Task requirements
Could you output everything in the data from the line containing "Screen dimensions: 600x567" down through the final line as a JSON list of strings, one string per line, with blank lines and the pictures left out?

[Stored records]
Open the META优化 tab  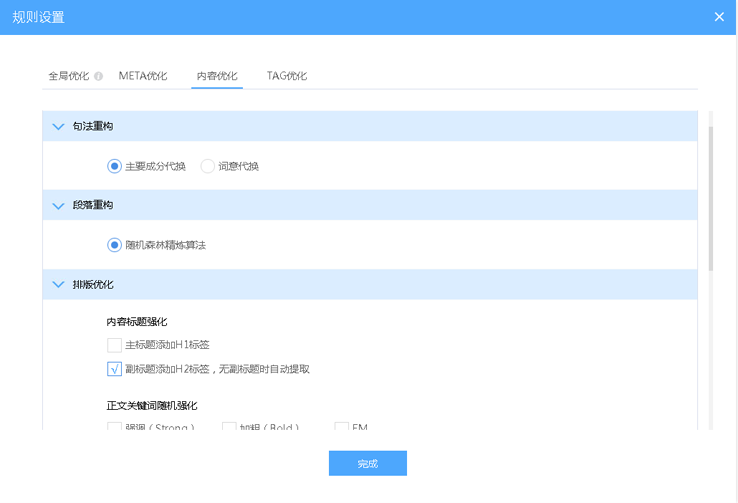143,76
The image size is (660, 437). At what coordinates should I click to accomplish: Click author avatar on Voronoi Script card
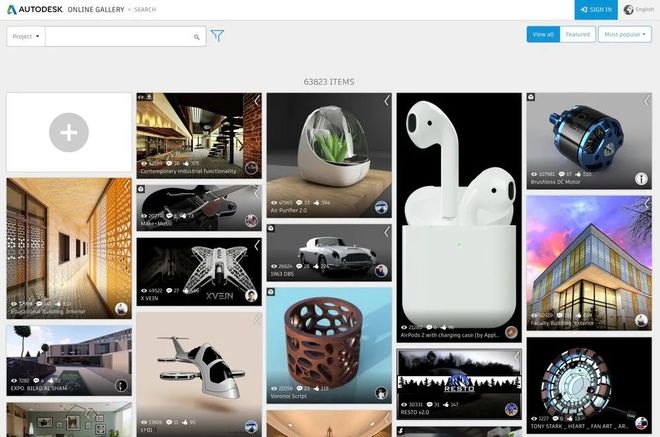coord(381,393)
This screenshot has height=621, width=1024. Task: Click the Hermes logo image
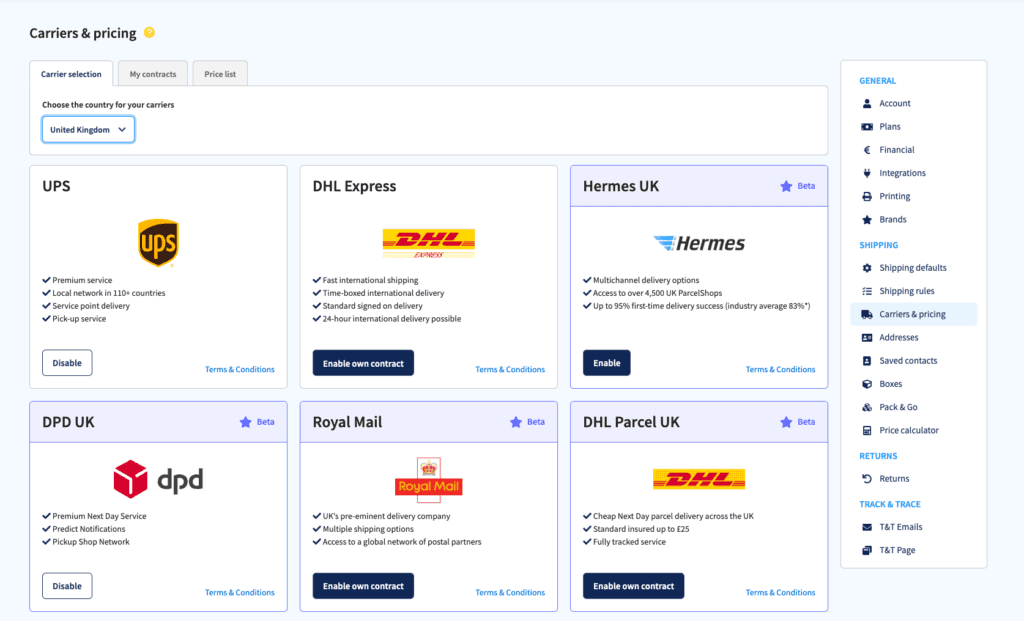click(698, 242)
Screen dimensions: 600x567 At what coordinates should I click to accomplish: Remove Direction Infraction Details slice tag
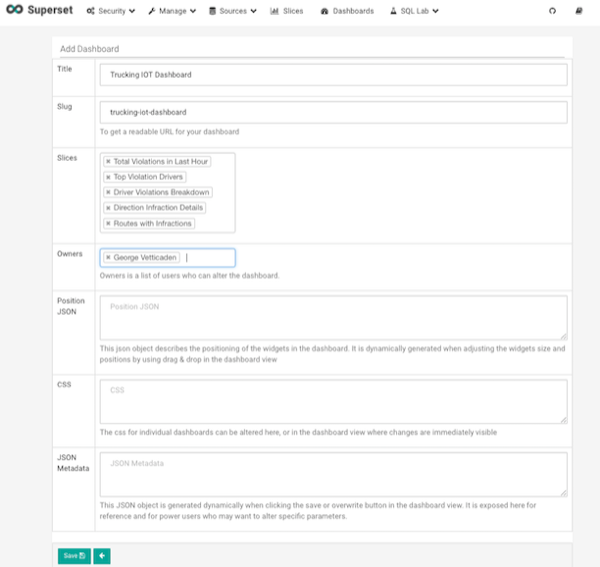108,208
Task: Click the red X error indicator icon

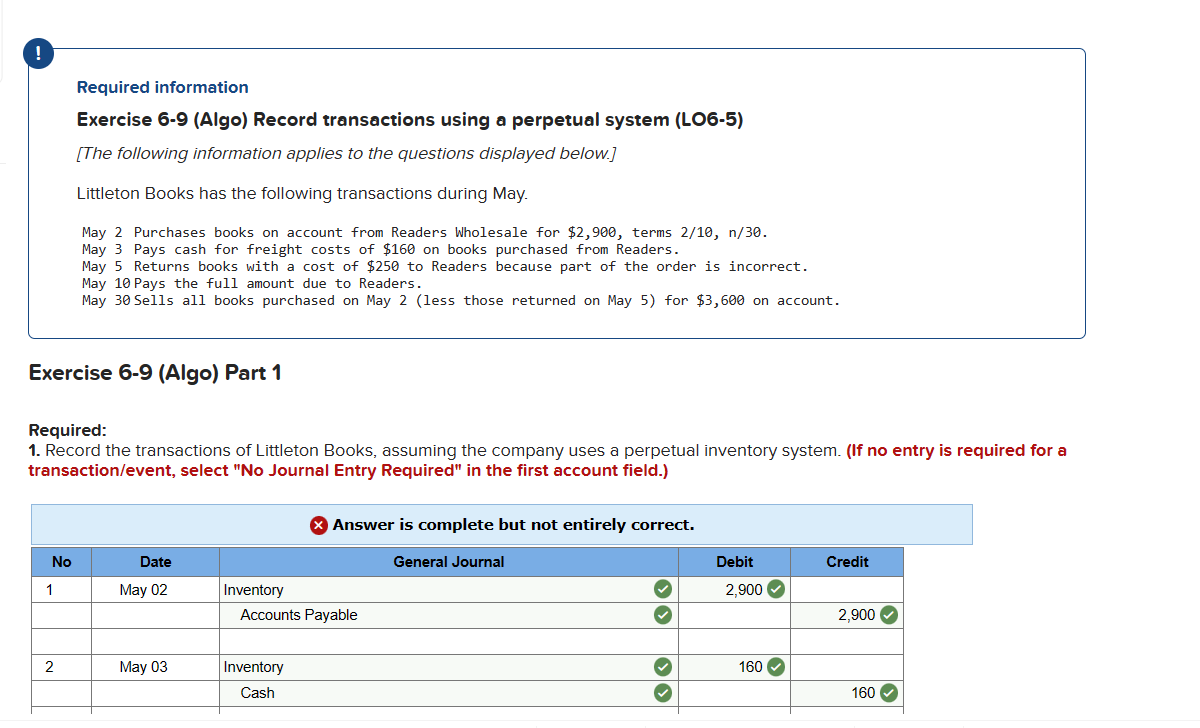Action: click(318, 524)
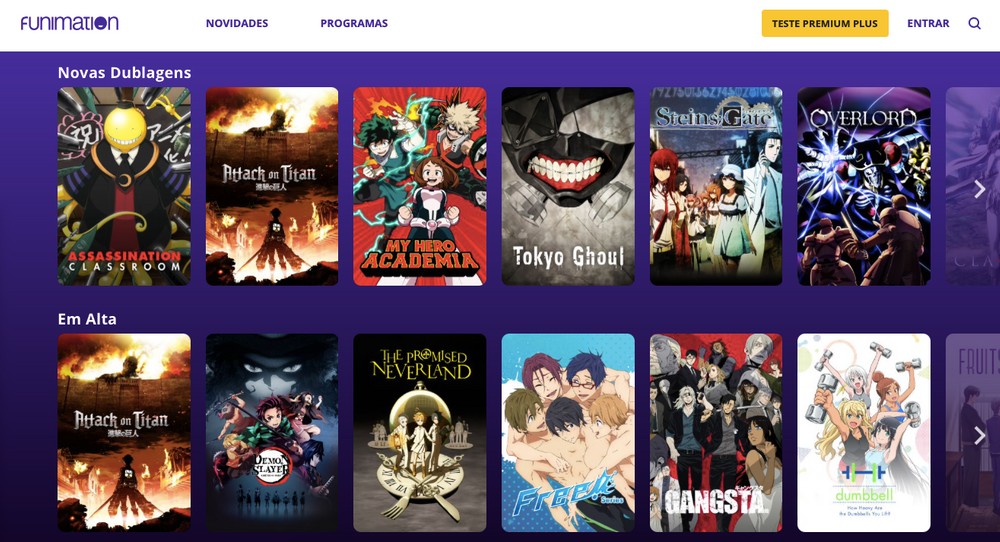The width and height of the screenshot is (1000, 542).
Task: Select the My Hero Academia poster
Action: tap(420, 186)
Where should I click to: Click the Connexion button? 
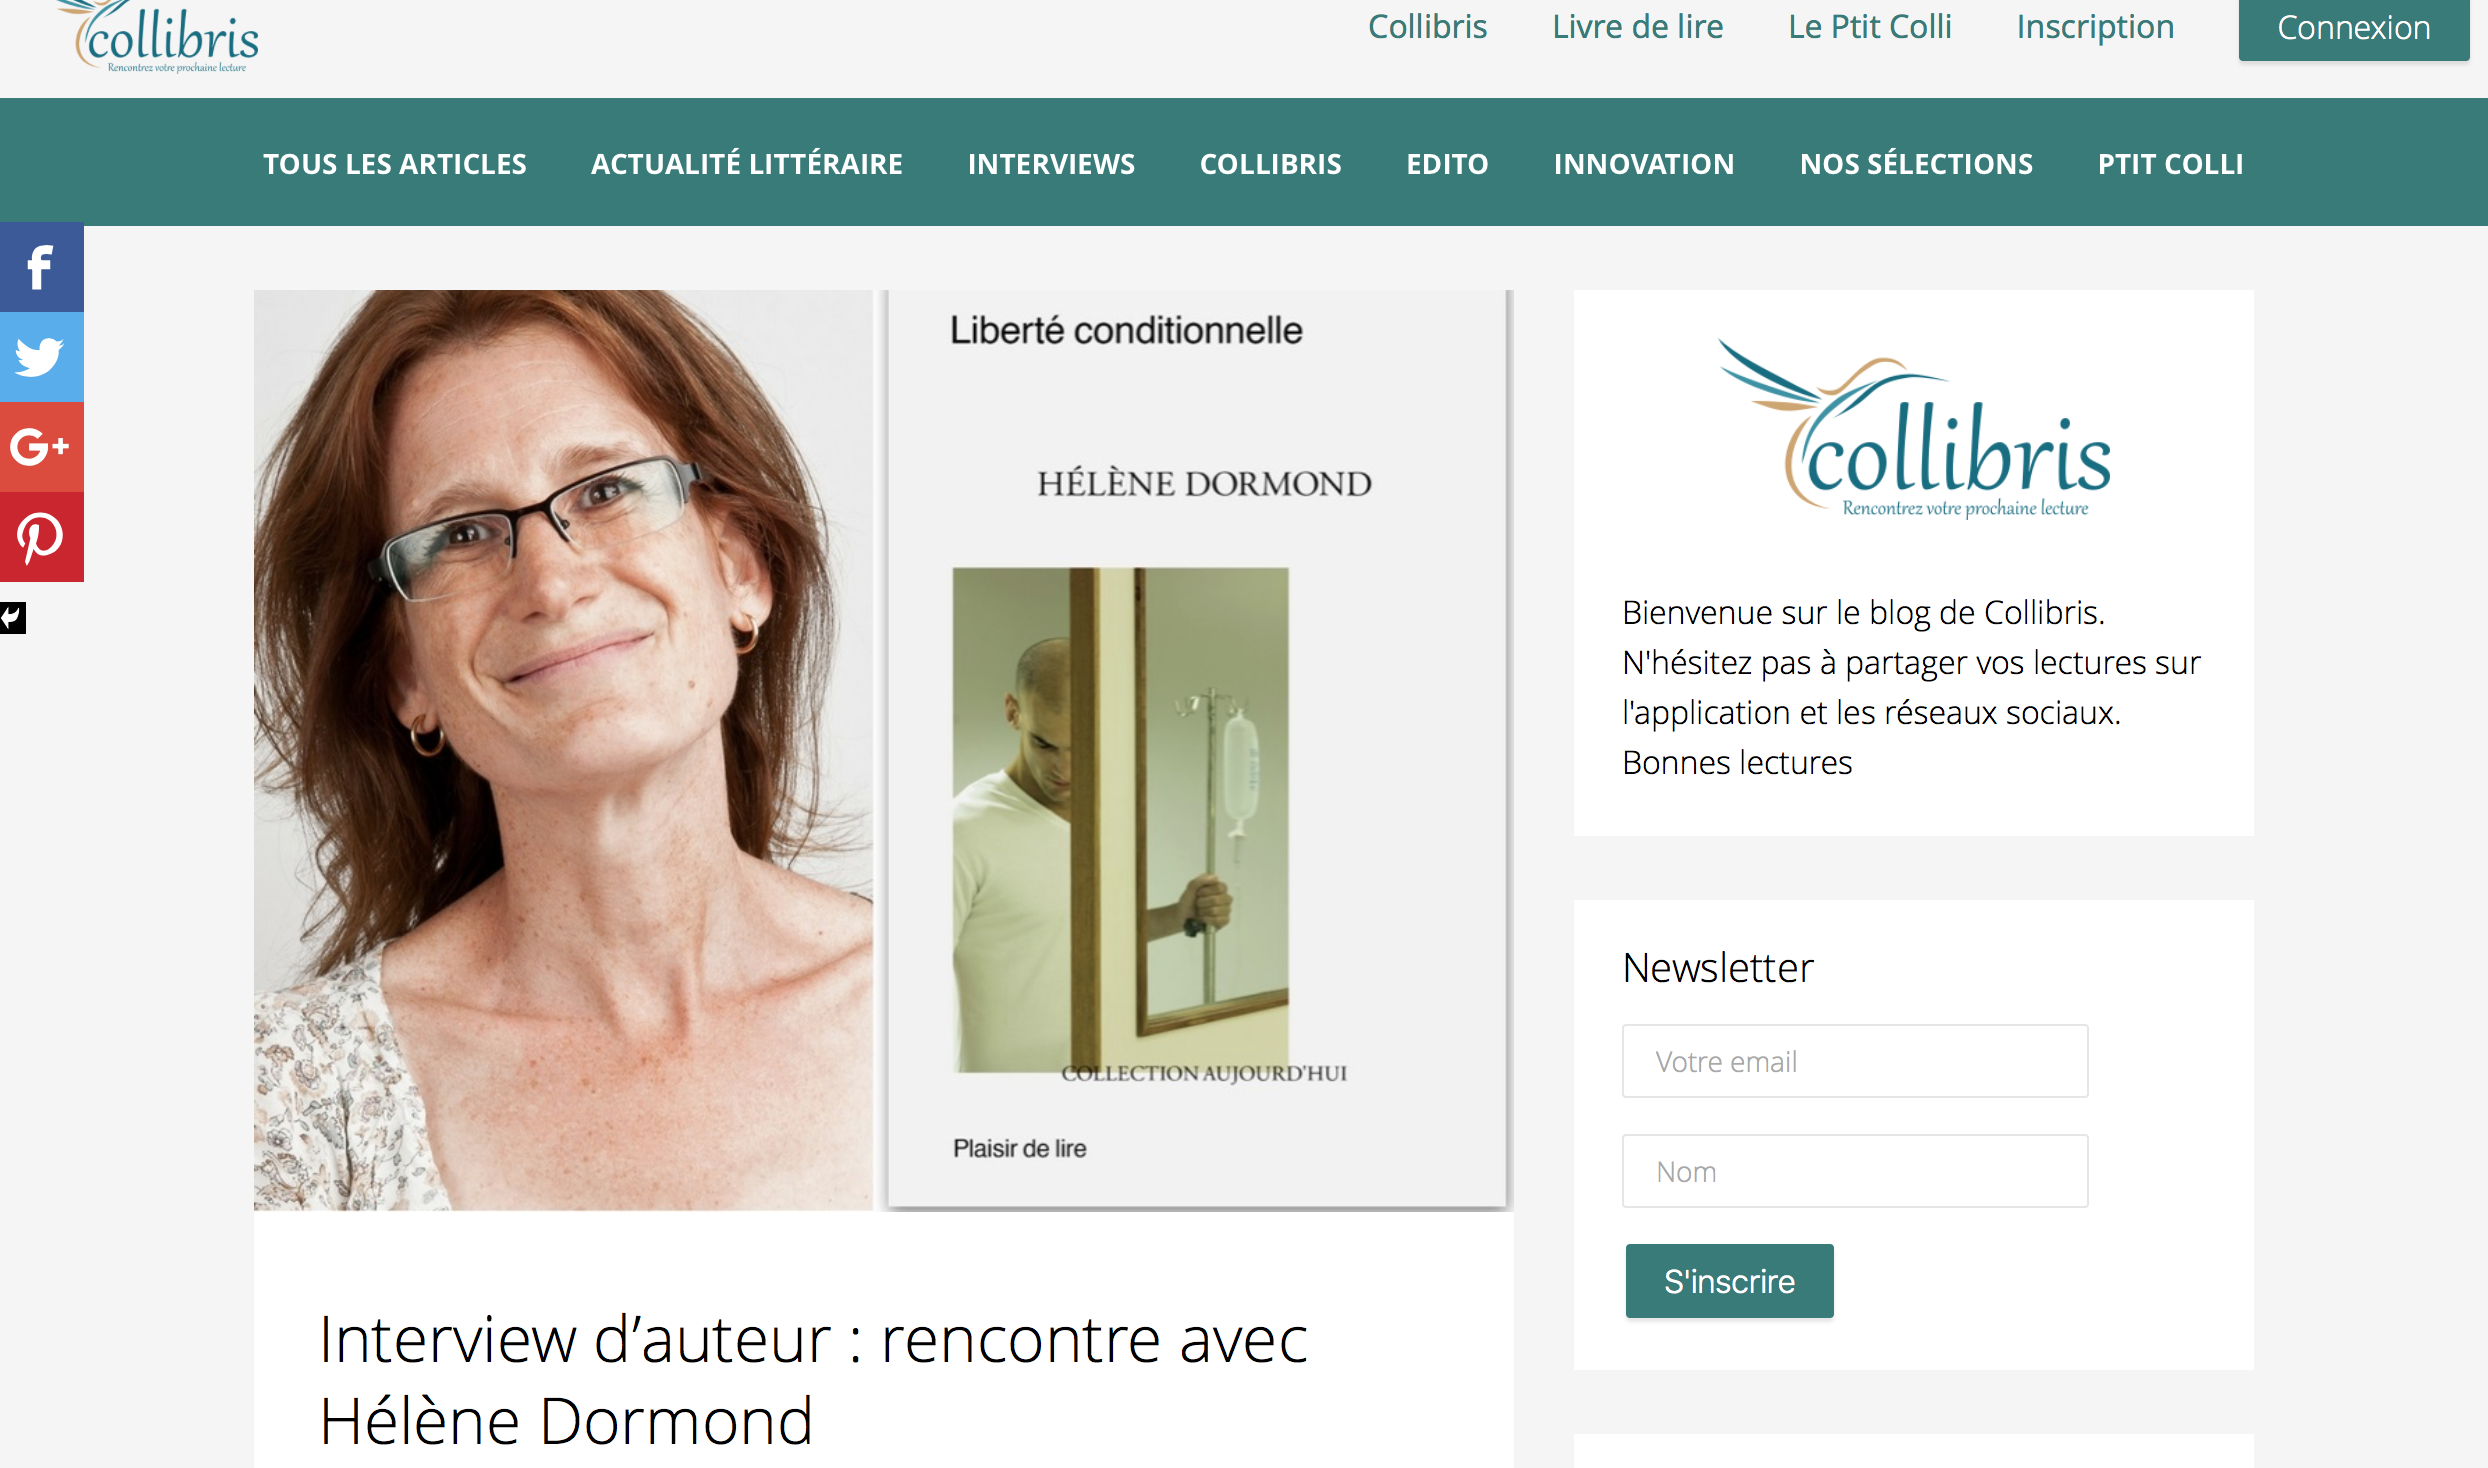pyautogui.click(x=2353, y=28)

Correct response
[
  "Screen dimensions: 600x567 At what coordinates should I click to accomplish: Remove Direction Infraction Details slice tag",
  "108,208",
  "Task: Click the red X error indicator icon",
  "Action: click(318, 524)",
  "The width and height of the screenshot is (1000, 542).",
  "Task: Select the My Hero Academia poster",
  "Action: tap(420, 186)",
  "Where should I click to: Click the Connexion button? ",
  "pyautogui.click(x=2353, y=28)"
]